*** Task input ***

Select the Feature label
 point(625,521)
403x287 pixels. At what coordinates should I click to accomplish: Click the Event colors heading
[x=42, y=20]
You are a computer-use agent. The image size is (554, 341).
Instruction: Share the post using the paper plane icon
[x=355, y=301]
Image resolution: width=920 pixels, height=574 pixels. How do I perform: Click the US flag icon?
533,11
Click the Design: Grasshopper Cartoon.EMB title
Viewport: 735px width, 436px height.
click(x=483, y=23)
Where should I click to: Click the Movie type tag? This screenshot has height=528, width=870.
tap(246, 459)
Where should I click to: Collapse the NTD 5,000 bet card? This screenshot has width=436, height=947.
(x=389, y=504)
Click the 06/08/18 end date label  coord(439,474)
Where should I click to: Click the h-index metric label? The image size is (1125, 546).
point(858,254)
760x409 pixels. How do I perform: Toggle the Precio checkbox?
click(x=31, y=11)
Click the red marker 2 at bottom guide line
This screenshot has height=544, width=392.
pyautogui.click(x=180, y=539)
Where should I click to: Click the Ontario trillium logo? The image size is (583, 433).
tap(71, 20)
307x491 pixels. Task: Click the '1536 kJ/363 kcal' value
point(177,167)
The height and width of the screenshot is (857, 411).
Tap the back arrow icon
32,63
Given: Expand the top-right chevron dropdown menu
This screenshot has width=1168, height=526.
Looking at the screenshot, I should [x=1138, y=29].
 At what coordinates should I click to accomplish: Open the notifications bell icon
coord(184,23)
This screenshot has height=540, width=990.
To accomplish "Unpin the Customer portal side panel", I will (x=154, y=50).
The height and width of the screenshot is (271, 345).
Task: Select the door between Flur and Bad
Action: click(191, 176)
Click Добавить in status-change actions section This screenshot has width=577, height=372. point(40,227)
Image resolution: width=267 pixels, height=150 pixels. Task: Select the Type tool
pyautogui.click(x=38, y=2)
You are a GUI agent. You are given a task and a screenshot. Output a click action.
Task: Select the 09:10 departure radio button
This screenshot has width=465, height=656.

*** End of Task input ***

§ **Aim of the task**
Identify the lines above with the word "agent". Copy them.

§ **Task result**
You are a computer-use agent. The image size is (554, 341).
You are a GUI agent. You are given a task and a screenshot. Output a click action.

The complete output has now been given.